# What are Arrays? – Part IV A single value from an array can be calculated using the reduce() function. In other words, an array is condensed into a single value.

#### Example:

``````const numbers = [20, 13, 5, 31];

const sum = numbers.reduce((accumulator, current) => {
return accumulator + current;
}, 0);
``````

#### Let’s examine it step by step:

• We call the `.reduce()` method on the `numbers` array.

• We assign the result of `numbers.reduce()` to a new variable called `sum`.

• The reduce method needs two parameters: the reducer and the starting value.

### Reducer

#### Example:

``````(accumulator, current) => {
return accumulator, current;
}
``````

This is a callback that is applied to each element in the array, but this callback has two parameters: `accumulator` and `current`.

The last value that the reduce function last calculated is always referenced by the `accumulator`. Additionally, the term `current` refers to a single element in the array.

#### Example:

``````const numbers = [20, 13, 3, 31];

const sum = numbers.reduce((accumulator, current) => {
return accumulator + current;
}, 0);
``````

#### Detailed Explanation:

The first time the callback is executed, accumulator is set to 0 (due to the initial value) and current is set to the first element of the array. Consequently, accumulator is 0 and current is 20.

Then we output `accumulator + current`, which is 0 + 20 = 20. The updated value of the `accumulator` is 20.

The callback executes a second time, with `current = 13` (the second item in the array) and `accumulator = 20`. We return `accumulator + current`, which is `20 + 13 = 33`. The `accumulator` is 33.

The callback executes a third time, with `current = 3` (the third item in the array) and `accumulator = 33`. We return `accumulator + current`, which is `33 + 3 = 36`. The `accumulator` is 36.

The callback executes a fourth time, with `current = 31` (the fourth item in the array) and `accumulator = 36`. We return `accumulator + current`, which is `36 + 31 = 67`. The `accumulator` is 67.

The array has no additional items, therefore the reduce produces the final value of `accumulator`, which is 67.

### Inital Value

`Reducer` and `initialValue` are the two parameters that the `.reduce()` method accepts (not to be confused with the 2 parameters of `reducer` i.e. `accumulator` and `current`).
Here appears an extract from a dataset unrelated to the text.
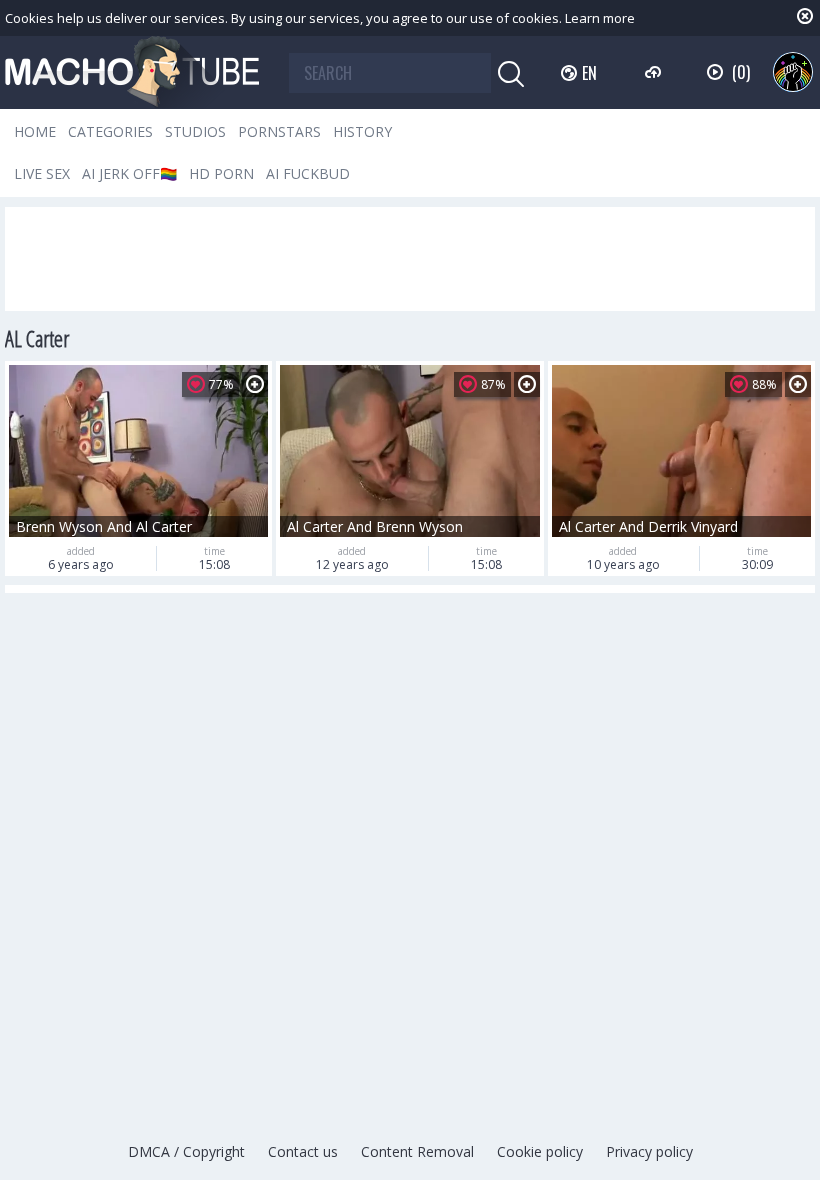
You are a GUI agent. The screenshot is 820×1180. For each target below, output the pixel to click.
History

The value we assign to the `accumulator` the first time the callback executes is known as the `initialValue`.

The first time that callback is executed, JavaScript will automatically take your `initialValue` and pass it to the `accumulator` parameter in the `reducer`.

### Array.reduce(): Multiplication

#### Example:

``````const numbers = [1, 2, 5];

const finalResult = numbers.reduce((accumulator, current) => {
return accumulator * current;
}, 1);
console.log(finalResult); // 10
``````

#### The initial value for multiplication

We cannot begin a multiplication with a value of `0`. This is due to the fact that any number multiplied by 0 will produce 0, `1 * 0 = 0`. Given that any number multiplied by 1 would result in the same number, the number `1` act as the neutral multiplier in multiplication. Example: `1 * 1 = 1`.

This is why we use a starting value of `1` for multiplication and a starting value of `0` for addition.

#### Example:

``````const numbers = [1, 2, 5];

const finalResult = numbers.reduce((accumulator, current) => {
return accumulator * current;
}, 1);
``````

#### Detailed Explanation:

The first time the callback is executed, accumulator is set to 1 (due to the initial value) and current is set to the first element of the array. Consequently, `accumulator` is 1 and `current` is 1.

Then we output `accumulator * current`, which is 1 * 1 = 1. The updated value of the `accumulator` is 1.

The callback executes a second time, with `current = 2` (the second item in the array) and `accumulator = 1`. We return `accumulator * current`, which is `1 * 2 = 2`. The `accumulator` is 2.

The callback executes a third time, with `current = 5` (the third item in the array) and `accumulator = 2`. We return `accumulator * current`, which is `2 * 5 = 10`. The `accumulator` is 10.

The result of the `.reduce()` is 10 which is stored in the variable finalResult.